### Task description:
Count how many lines of the data include the string "input", then say that number and stop.

### Data extracts:

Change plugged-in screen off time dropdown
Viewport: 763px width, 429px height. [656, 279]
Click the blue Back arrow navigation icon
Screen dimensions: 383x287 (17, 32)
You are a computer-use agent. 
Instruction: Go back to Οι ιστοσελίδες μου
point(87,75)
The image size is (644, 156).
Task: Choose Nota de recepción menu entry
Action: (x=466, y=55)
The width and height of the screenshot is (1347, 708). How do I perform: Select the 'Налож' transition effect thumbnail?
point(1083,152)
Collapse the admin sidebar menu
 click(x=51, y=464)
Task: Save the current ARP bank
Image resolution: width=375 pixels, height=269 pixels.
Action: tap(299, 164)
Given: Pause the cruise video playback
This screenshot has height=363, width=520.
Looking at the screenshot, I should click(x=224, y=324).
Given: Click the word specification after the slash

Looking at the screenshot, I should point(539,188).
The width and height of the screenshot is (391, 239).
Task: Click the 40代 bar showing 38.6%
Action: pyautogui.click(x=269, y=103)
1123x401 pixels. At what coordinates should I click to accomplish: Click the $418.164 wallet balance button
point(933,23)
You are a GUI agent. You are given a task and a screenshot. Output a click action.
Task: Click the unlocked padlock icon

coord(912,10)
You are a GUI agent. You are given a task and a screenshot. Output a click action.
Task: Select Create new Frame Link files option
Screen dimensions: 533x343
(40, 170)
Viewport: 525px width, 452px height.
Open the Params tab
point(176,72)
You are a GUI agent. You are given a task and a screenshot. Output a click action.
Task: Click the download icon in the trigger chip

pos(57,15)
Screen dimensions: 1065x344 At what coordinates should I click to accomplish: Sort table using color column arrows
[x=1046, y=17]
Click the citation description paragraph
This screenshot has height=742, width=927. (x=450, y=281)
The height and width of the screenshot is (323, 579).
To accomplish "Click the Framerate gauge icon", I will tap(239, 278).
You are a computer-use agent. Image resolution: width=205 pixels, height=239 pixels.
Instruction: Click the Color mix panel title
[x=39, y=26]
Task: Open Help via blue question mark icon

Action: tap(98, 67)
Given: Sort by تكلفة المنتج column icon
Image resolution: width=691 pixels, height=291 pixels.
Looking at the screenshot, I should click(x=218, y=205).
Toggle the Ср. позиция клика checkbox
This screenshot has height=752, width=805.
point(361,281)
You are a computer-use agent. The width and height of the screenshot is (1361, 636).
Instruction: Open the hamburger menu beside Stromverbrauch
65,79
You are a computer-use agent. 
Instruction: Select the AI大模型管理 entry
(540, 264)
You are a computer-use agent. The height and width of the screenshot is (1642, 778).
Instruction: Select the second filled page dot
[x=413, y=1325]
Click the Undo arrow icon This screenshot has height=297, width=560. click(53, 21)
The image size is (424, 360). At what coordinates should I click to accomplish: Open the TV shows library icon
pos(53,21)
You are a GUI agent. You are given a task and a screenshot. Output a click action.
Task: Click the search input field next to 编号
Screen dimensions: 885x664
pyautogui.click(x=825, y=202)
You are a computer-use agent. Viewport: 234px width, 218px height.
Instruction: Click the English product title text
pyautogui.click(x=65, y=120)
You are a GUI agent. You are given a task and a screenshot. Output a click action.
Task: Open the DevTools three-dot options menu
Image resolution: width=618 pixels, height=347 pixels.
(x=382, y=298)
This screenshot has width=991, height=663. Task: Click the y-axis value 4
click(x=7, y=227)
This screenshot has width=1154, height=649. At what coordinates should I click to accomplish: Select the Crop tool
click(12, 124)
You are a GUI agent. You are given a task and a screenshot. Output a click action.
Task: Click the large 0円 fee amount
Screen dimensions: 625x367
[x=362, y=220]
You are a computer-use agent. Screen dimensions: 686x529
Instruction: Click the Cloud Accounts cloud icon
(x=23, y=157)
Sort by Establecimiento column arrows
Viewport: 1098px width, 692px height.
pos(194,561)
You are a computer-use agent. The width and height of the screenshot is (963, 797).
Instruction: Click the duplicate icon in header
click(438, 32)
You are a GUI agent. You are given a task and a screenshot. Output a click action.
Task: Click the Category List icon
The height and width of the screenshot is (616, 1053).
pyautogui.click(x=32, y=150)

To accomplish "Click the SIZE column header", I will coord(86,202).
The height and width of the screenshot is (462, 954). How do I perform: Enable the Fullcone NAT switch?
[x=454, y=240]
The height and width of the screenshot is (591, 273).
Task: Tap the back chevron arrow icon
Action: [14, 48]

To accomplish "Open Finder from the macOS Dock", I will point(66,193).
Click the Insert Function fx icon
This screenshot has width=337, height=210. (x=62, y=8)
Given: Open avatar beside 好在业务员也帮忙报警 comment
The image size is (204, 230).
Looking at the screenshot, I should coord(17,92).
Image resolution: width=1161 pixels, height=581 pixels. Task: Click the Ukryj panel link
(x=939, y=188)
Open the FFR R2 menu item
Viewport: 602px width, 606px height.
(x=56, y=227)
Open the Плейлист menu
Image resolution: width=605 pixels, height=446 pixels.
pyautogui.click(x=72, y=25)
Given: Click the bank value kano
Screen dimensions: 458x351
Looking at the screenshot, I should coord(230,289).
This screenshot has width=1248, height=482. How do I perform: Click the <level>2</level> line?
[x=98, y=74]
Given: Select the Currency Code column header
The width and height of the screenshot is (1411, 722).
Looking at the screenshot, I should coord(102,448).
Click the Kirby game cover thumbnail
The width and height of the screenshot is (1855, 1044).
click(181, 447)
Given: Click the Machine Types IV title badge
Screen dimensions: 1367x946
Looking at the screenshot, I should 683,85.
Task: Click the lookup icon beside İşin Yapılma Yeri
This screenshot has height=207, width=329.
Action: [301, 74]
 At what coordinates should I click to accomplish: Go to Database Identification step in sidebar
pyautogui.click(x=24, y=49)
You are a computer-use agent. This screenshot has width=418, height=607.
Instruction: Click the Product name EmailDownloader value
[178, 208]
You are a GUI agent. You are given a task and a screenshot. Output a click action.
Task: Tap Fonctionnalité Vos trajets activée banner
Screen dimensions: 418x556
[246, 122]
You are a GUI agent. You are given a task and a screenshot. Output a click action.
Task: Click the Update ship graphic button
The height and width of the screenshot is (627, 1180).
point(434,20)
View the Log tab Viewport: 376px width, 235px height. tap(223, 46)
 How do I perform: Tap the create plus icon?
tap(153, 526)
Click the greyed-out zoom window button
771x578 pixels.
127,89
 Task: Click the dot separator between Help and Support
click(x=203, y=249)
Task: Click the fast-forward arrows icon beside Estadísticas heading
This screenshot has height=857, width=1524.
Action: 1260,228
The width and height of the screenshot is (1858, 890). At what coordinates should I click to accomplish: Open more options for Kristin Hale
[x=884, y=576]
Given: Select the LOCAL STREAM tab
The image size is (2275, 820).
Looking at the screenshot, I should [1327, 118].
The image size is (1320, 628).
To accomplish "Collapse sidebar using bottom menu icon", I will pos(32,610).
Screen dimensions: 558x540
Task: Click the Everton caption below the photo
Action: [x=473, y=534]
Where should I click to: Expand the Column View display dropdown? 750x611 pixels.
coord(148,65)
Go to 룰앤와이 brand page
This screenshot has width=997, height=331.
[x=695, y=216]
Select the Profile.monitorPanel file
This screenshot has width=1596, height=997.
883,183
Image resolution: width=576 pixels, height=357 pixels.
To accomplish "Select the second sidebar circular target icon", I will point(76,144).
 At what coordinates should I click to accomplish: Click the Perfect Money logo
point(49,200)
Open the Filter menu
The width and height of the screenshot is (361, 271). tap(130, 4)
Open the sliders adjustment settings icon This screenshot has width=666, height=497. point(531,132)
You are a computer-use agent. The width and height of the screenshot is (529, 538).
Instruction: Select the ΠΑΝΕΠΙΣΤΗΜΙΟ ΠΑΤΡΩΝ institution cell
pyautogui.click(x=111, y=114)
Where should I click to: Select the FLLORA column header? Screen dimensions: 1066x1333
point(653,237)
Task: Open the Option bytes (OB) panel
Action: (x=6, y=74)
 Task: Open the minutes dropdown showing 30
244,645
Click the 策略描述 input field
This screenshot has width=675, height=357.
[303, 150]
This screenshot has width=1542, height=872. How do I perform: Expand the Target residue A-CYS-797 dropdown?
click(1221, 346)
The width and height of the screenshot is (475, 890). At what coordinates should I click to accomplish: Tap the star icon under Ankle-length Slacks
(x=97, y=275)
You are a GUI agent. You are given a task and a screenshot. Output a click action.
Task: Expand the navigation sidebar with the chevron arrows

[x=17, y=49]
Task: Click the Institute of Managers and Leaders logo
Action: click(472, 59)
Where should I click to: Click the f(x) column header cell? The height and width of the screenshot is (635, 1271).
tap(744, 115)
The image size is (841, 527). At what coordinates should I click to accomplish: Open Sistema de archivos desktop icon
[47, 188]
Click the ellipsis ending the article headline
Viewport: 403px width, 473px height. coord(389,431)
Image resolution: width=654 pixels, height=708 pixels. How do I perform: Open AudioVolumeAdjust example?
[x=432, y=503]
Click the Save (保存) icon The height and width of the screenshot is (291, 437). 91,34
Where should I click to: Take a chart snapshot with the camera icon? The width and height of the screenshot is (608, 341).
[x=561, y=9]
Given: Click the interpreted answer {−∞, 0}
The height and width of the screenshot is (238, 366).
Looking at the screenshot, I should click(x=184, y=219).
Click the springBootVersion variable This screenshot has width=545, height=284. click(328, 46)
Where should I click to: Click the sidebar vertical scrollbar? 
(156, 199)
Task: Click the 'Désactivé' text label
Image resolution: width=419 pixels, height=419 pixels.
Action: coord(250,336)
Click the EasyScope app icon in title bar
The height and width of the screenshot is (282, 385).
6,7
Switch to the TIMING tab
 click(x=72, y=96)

### Result:
2